Sponsored By Guardian Alarm

By Lori Melton

Renting a new apartment can be exciting and stressful at the same time. If you’re just moving in, there’s a laundry list of things to do to get settled and make it feel like home. Making sure your apartment is safe and secure should be near the top of the list. Check out these five safety tips that all apartment dwellers should implement.

Use Deadbolt Locks and Peepholes

Most apartment doors have a deadbolt and if yours doesn’t, you’ll want to contact apartment management and request one. Properly installed, high-quality deadbolts add an extra layer of protection against unwanted intruders. If possible, find out what kind of deadbolt is installed in your door. Many deadbolt packages come with strike plates that include three-inch screws for better protection against forced entry.

If possible, upgrade low quality deadbolts. The added security benefit will be well worth any cost you may incur. Always lock your door and deadbolt; especially while you’re sleeping. Door locks are your first line of defense against intruders and can only offer protection when they are properly engaged.

Peepholes allow you to see who is knocking on the door before you decide to open it. If your apartment door has a peephole, look through it every time someone knocks. If you can’t see through it or it is painted over, contact your building manager to have it fixed.

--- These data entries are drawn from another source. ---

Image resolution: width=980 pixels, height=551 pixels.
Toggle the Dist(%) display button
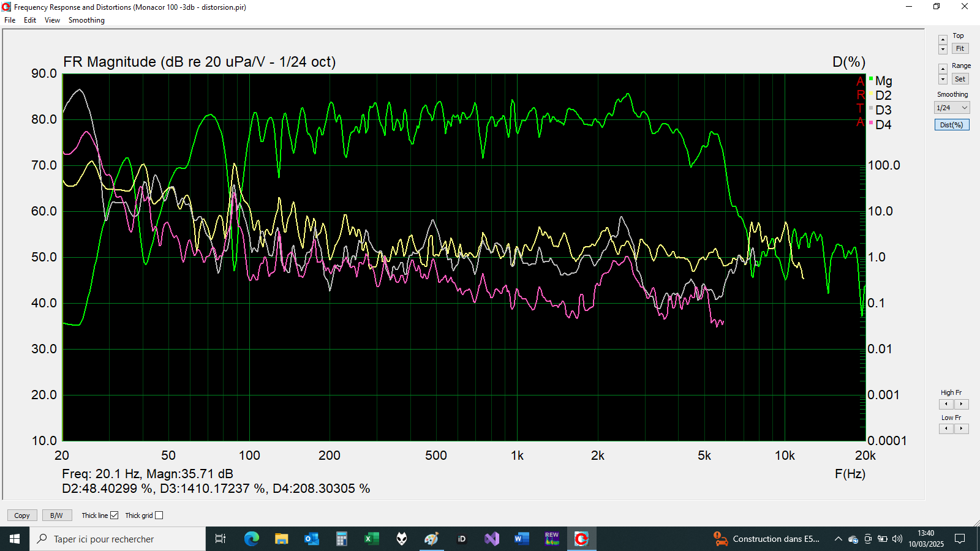click(x=951, y=125)
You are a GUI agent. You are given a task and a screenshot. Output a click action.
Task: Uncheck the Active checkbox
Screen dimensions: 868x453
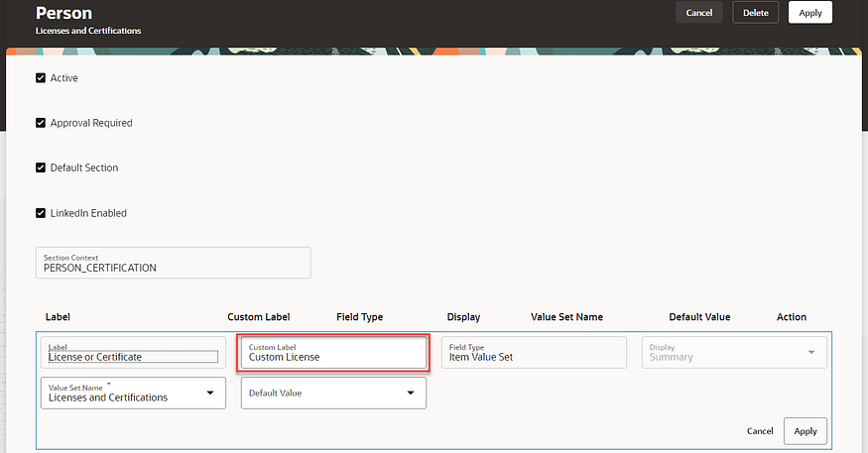(41, 77)
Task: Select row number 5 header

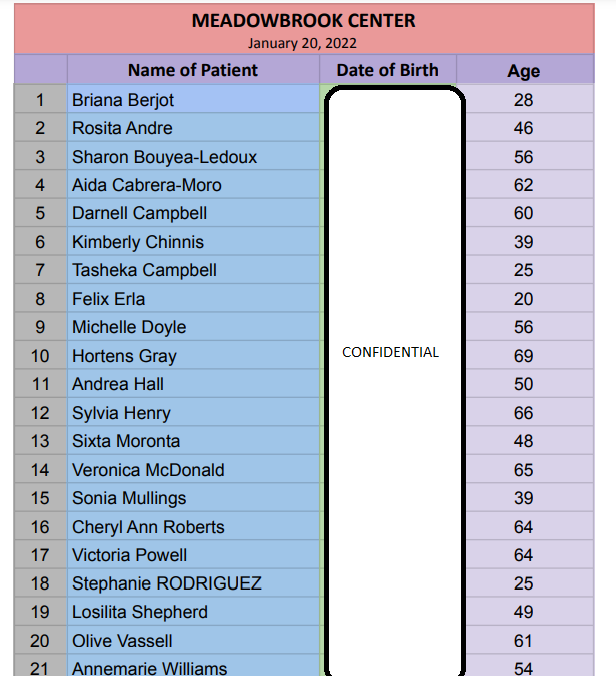Action: click(x=40, y=213)
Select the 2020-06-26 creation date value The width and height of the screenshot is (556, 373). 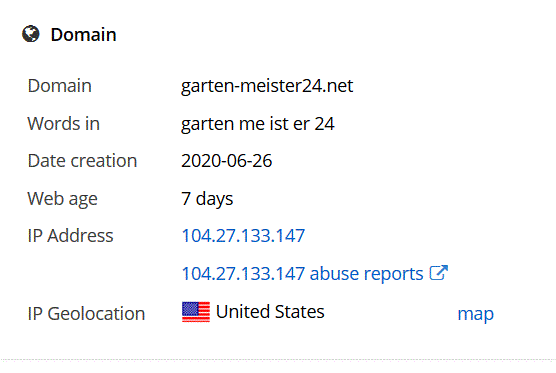(227, 161)
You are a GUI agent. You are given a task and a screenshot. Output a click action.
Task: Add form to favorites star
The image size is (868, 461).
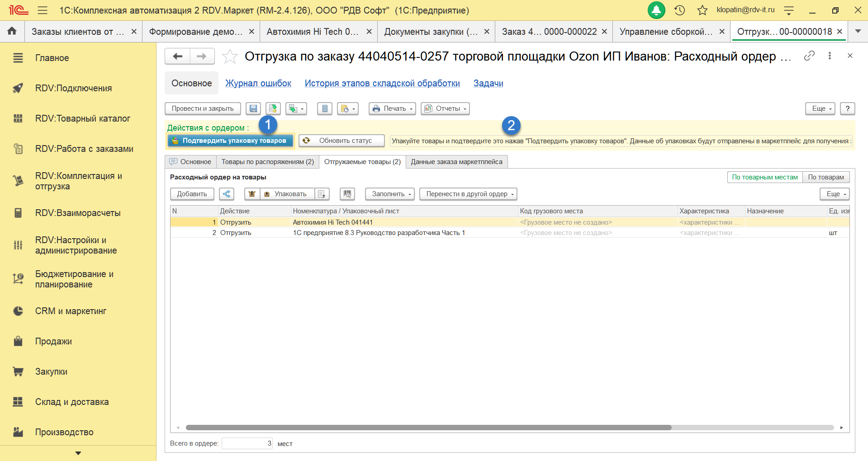tap(230, 56)
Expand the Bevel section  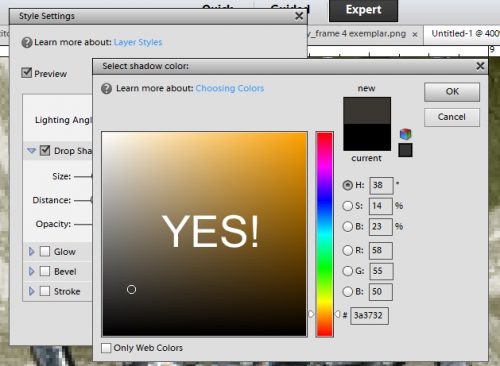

Perform Detector Maintenance

Per building codes, your apartment should already have smoke detectors installed. You should also invest in a carbon monoxide detector. These devices could save your life by sounding an alarm in the event of a fire or carbon monoxide leak. Most smoke detectors have a test function and you’ll want to test them as soon as you move in, to make sure the batteries are working.

Check and change batteries on all detectors regularly to make sure they will work when you need them most. A good rule to follow is to change batteries when you change your clocks for daylight saving time.

Use Buzzer Precautions

If your building uses a buzzer system to allow visitors to enter, don’t let anyone you don’t know into the building. You can ignore the buzzer or go and check to see who is asking for access. After living there a while, you may get accustomed to who your fellow residents are and even some of their frequent visitors. Simply put: When in doubt, leave strangers out!

Secure Windows and Patio Doors

Take a quick survey of potential intruder entry points as soon as you move into your apartment. If you live on an upper floor without a fire escape, chances are a burglar won’t scale the building to access your apartment via your balcony.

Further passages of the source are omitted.